I’d like to reflect on the importance of early community involvement in Commitments to Action.

Having a public health background, the Globalization of Chronic Disease working session on Saturday caught my attention at the CGI U conference. The discussion with Thuy Yu, Doyin Oluwole, Phil Southerland, and Sonya Shin inspired reflections about my commitment to characterize food access inequity in the District. Sonya Shin had moved to Arizona to address chronic disease via food access within the Najavo Nation and empower the community to be independent and gain their own food sovereignty. Fixing a biological problem such as chronic diseases with social or behavioral solutions is a common strategy among public health interventions. It is key in addressing food access inequities.

Dr. Shin’s story reminded me of Community-Based Participatory Research, a type of epidemiology that partners with communities during the design phase of the study. These studies build trust between the community and researchers as they share a similar mission, are transparent with their results, and leverage shared resources. Speaking to Dr. Shin following the session she recommended religious sites as a portal to approach communities and build relationships. Characterizing a baseline of sustainable food access within a District will just be a first step before interventions can measure change in food access. As my partners and I prepare to start our data collection this spring, it has become clear to me the importance of involving the communities of Wards 5, 7, and 8 as we expand our pilot and consider next steps for a complete assessment. For instance, what information is this population interested in knowing that can help them make healthier consumer choices given the access in their neighborhood? In closing I would like to share a phrase that summarizes this observation as advice to fellow commitment makers interested in making change in a community other than their own: “If the problem is in the community, the solution is in the community.”


Healthy & Sustainable Food Availability Index

March 20, 2015

By Johanna Podrasky

Vision. Inspiration. Drive. These are just a few words that describe the speakers and attendees I interacted with at the Clinton Global Initiative University conference. There was a breadth of great ideas to solve problems, many of which have common ties. This brings to light the importance of communicating ideas and vision to one another in order to be effective in solving problems together. The sessions throughout the conference helped bring together individuals with shared interests to spur discussion.

A valuable panel discussed monitoring and evaluating your results, which brought conceptual and real world examples to light. It highlighted that evaluation is not only important during and after an intervention, but establishing an accurate and meaningful baseline is also vital beforehand.
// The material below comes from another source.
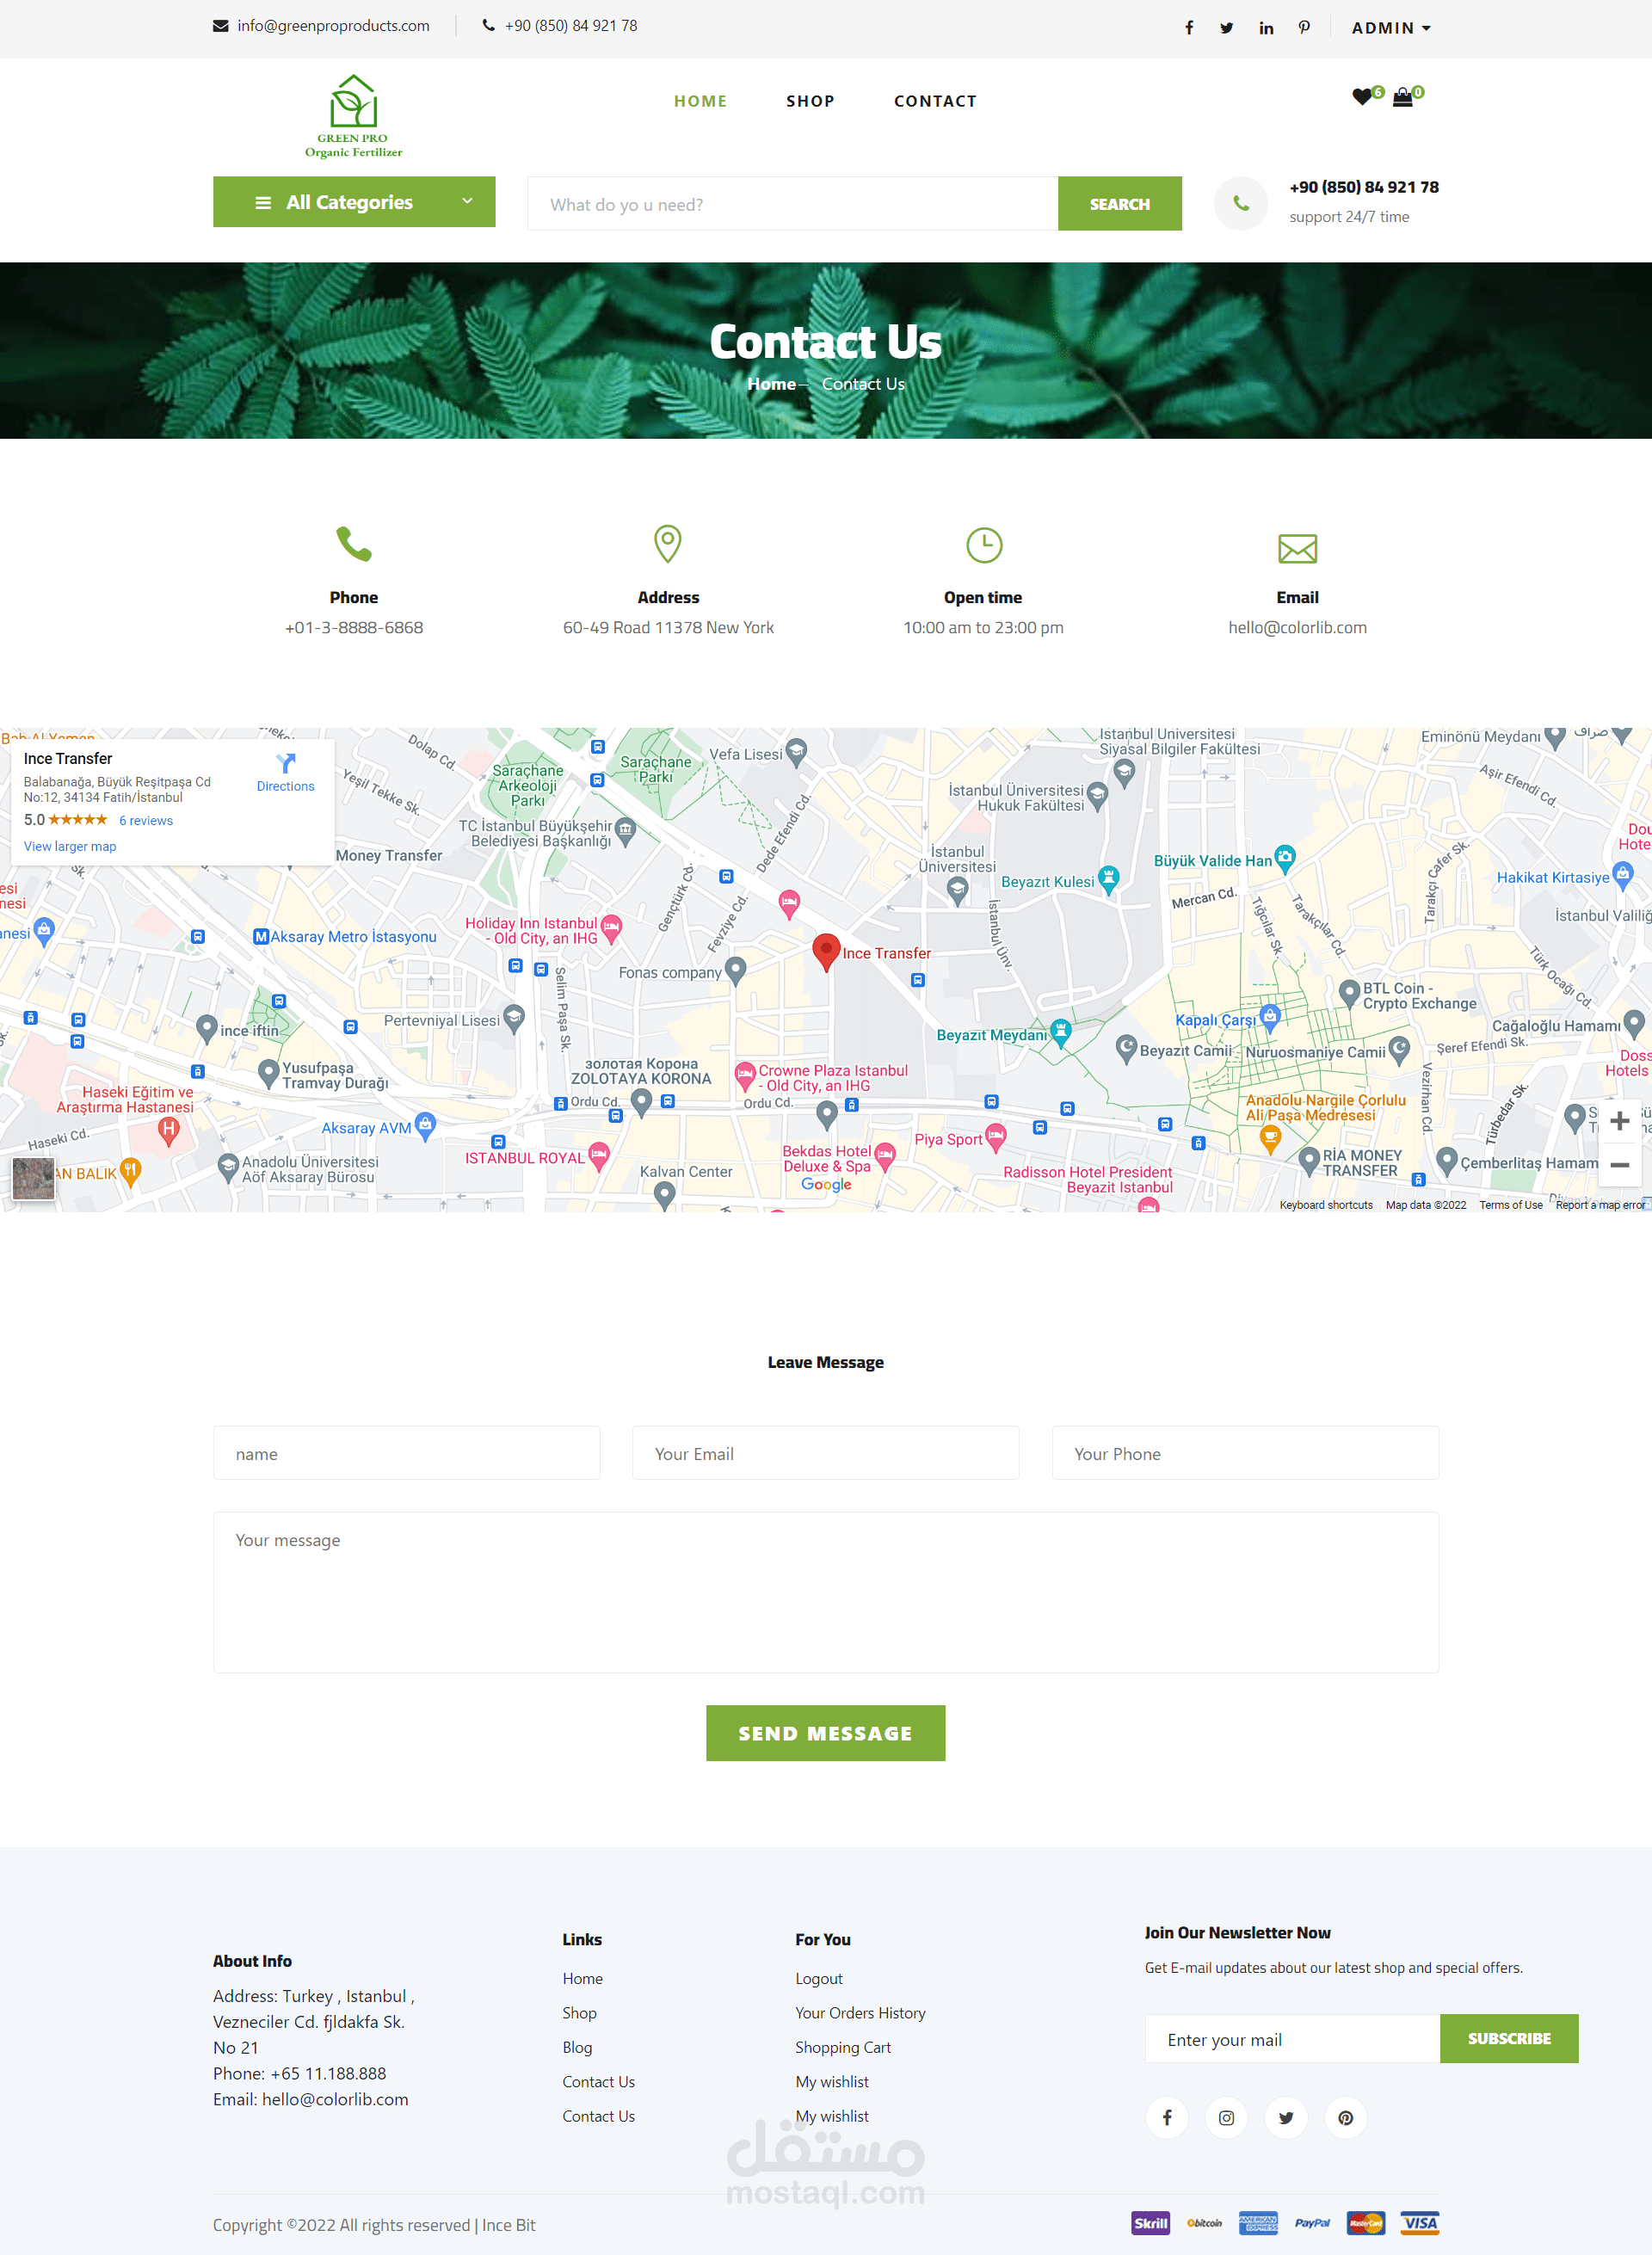This screenshot has width=1652, height=2255.
Task: Zoom out on the map
Action: click(1619, 1165)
This framework underlines the importance of the Healthy & Sustainable Food Availability Index commitment. This project will provide information about the current foods available in Washington, D.C. to provide baseline information that can be used for targeted interventions in the future. One challenge in the process of establishing a baseline is ensuring consistency and reliability in data collection. Since food systems have been similarly evaluated in Baltimore and forthcoming in Montgomery County, Maryland, this provides a template for evaluation techniques.
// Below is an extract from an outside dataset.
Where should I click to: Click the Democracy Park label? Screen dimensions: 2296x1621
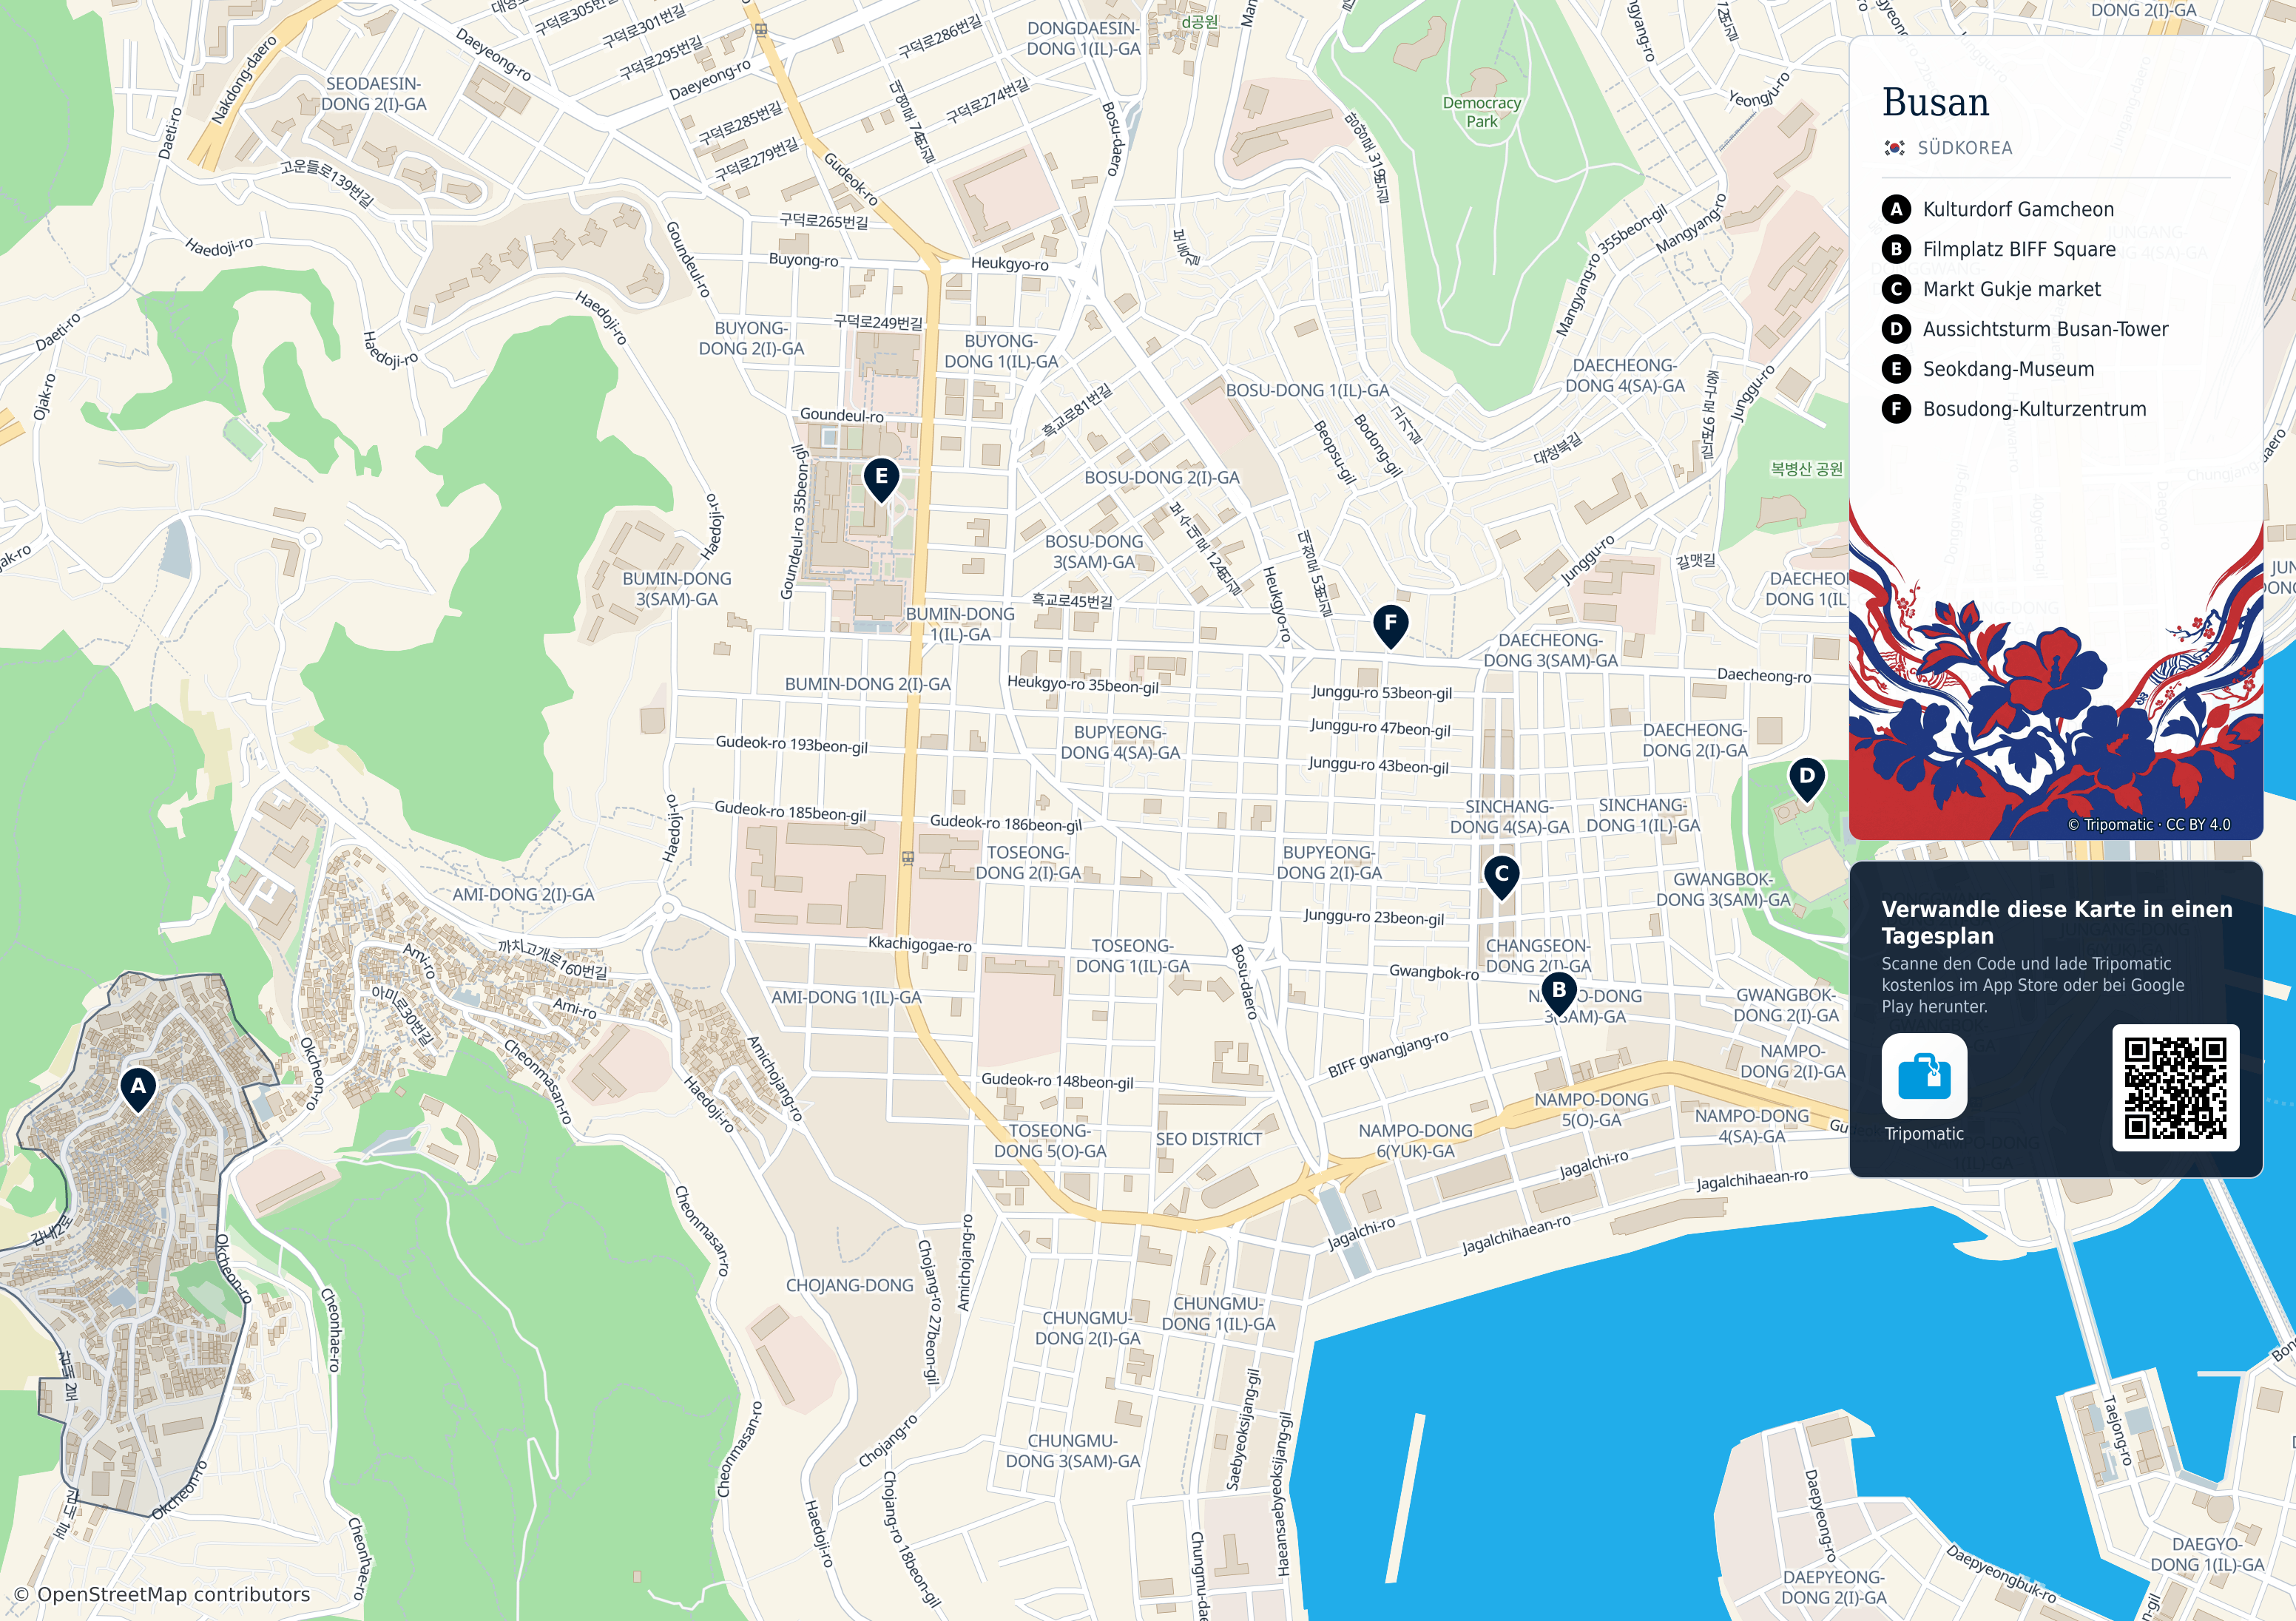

During a panel on urban green spaces, I was struck by Roger Horne’s thoughts – stating that if we’re solving problems right, we should be working ourselves out of a job. Too often organizations base their vision on the status quo or on what funding has been used for in the past. It’s important to instead be forward thinkers and chart new vision to solve challenging problems. Being out of a job means a job well done – and greater opportunities for inspiration and change to come.